=== Assignment ===
Can you reproduce the psychiatry board exam advice between "There are other" and "materials are secondary.", inclusive?
━━━ Excerpted text
As someone who tutored two people who failed boards from my residency, take this for what it's worth but I think the majority of people who fail this exam don't know the basics. The exam is not hard. What trips people up is diagnostic criteria and things they may not have seen. Every psychiatry resident (hopefully) knows first line and second line and third line treatments for depression. Where people tend to have trouble is the more academic questions like distinguishing between the different types of depression, how many criteria is needed to make the diagnosis, what the difference is treatment is and why. This is all stuff from the DSM. Know it. Well. Like the back of your hand. There are going to be ridiculous questions like how many ADHD criteria do you need if the patient is being diagnosed over the age of 17. Or that you shouldn't make the diagnosis of DMDD before age 6 or after age 18. Or that DMDD symptoms have to be present for at least 12 months and if the patient went 3 mths in a row without all the symptoms, they don't meet criteria. All these nuances may be of little utility in real life, but it can be the difference between a pass and a fail if you miss enough of them. The other thing is epidemiology. How many people have schizophrenia? Is it male or female predominant? All these are in the DSM as well.
There are other reasons people fail but this is a major one. When I first started tutoring, I didn't realize that people get through residency without knowing the DSM. I learned the DSM first thing, before I ever picked up a peer review article. But I realized really fast that the ones who failed didn't know these little annoying things that won't make them a bad psychiatrist but will make them fail the exam.
LEARN THE DSM FIRST! All the other study materials are secondary.
━━━━━━
━━━ Data
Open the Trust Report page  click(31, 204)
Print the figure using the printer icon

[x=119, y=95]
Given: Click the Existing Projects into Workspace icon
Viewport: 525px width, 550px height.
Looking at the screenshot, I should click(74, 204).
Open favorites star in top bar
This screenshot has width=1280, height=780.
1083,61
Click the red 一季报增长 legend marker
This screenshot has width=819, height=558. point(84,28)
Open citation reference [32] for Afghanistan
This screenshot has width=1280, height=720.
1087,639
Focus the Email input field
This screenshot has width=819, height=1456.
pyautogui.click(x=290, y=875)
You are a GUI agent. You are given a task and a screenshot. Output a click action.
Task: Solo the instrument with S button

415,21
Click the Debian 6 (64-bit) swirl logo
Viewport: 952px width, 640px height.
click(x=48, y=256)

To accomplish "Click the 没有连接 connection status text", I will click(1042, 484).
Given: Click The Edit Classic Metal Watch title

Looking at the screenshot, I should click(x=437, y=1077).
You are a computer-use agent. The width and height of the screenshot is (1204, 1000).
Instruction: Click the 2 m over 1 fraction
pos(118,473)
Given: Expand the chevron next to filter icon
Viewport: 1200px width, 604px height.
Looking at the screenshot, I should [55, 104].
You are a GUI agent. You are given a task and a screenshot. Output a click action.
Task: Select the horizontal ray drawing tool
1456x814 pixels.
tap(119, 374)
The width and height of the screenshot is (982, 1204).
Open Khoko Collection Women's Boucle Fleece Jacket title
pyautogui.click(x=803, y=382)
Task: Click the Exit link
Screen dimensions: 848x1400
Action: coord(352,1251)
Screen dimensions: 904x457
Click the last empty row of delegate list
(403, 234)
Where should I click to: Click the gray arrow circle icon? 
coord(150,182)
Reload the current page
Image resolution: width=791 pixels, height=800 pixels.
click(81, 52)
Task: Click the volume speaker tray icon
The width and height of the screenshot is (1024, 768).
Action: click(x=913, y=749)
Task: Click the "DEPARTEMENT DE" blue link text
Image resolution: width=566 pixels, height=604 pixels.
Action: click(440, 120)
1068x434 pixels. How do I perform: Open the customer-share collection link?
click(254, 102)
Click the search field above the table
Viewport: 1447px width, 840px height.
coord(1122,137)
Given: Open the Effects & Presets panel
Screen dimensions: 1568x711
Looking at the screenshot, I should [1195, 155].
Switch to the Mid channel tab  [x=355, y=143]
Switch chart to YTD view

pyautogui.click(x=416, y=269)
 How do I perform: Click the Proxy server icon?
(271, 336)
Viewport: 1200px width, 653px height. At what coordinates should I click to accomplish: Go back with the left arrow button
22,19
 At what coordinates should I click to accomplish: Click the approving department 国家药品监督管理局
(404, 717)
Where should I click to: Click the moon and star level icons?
━━━━━━
=== Final answer ===
There are other reasons people fail but this is a major one. When I first started tutoring, I didn't realize that people get through residency without knowing the DSM. I learned the DSM first thing, before I ever picked up a peer review article. But I realized really fast that the ones who failed didn't know these little annoying things that won't make them a bad psychiatrist but will make them fail the exam.
LEARN THE DSM FIRST! All the other study materials are secondary.